Saturday, July 10, 2010

The Image of the Child

The discussion about the image of the child began by talking about the many possible ways to view children (you can never cut to the chase here!). Some perspectives mentioned include:
• Children are empty vessels, waiting for adults to fill them with knowledge. The knowledge has been decided by the adults.
• Children are innocent and need to be protected.
• Children are born with a predetermined capacity and the teacher's job is to draw it out.
Of course, the above beliefs are contrary to how the teachers in Reggio view children. In Reggio schools, a child is thought of as capable and competent and should experience an education that allows him or her to predict, test and construct complex ideas through multiple languages. This is why the mayor and others have expressed how proud they are that so many children in Reggio attend preschool (40%). They believe that the school environment provides the context for such powerful children to have opportunities for significant stimulation.

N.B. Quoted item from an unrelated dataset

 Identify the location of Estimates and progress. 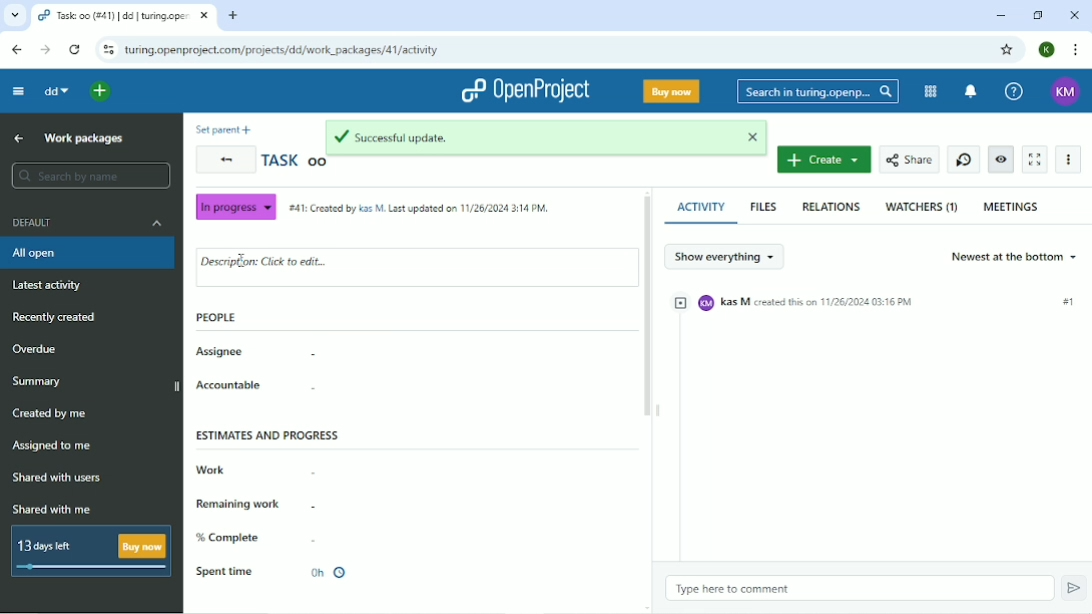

In the same discussion about the image of the child, the presenters chose to share the experience of a "special rights" child named Francesco. In Reggio Emilia, a child is identified by the local agencies as having a disability. An additional teacher is assigned to a class for every identified child. In this circumstance, Francesco was a boy who participated in the 4s and 5s classes with a diagnosis of mental retardation. He had no language and had difficulty with mobility.

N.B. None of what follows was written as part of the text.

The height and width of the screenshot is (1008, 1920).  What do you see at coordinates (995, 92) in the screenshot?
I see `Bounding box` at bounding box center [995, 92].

As in many scenarios we have heard or read about, the teachers were upfront about their concerns and doubts about their own abilities to work with a child like Francesco. Would they be able to help him? But through careful observation, they notice that Francesco sought social interaction with his classmates, and soon the other children in the class realized what he could do. In one example, the children were building a tower and offered Francesco a block to hand to another child. The expectation for Francesco’s participation was never questioned by the children. The other children became problem solvers as they modified tasks for him and they grew their capacity for compassion and understanding of differences. Viewing the tenderness and sincerity in the children was quite moving for everyone in the room.

Another emotional discussion came when Amelia Gambetti proudly shared how her involvement with the Model Early Learning Center (MELC) forever changed her life. The MELC was a school founded by Ann Lewin-Benham in the 1980s and housed in the Capitol Children’s Museum when it was near Union Station. The center served children aged 3 – 6 in a Reggio inspired program. One of the school’s teachers was Jennifer Azzariti, who has helped develop the BHCP teaching staff over the years. As Amelia put it, the MELC offered the best to children who had nothing. Instead of viewing the children as disadvantaged victims of their horrible home lives, the visionary teachers built a community where the adults trusted the children and the children trusted back. We were extremely proud to hear Amelia talk about the important work done at the MELC, illustrating to everyone in the summer institute that if you view children as capable, they can do anything.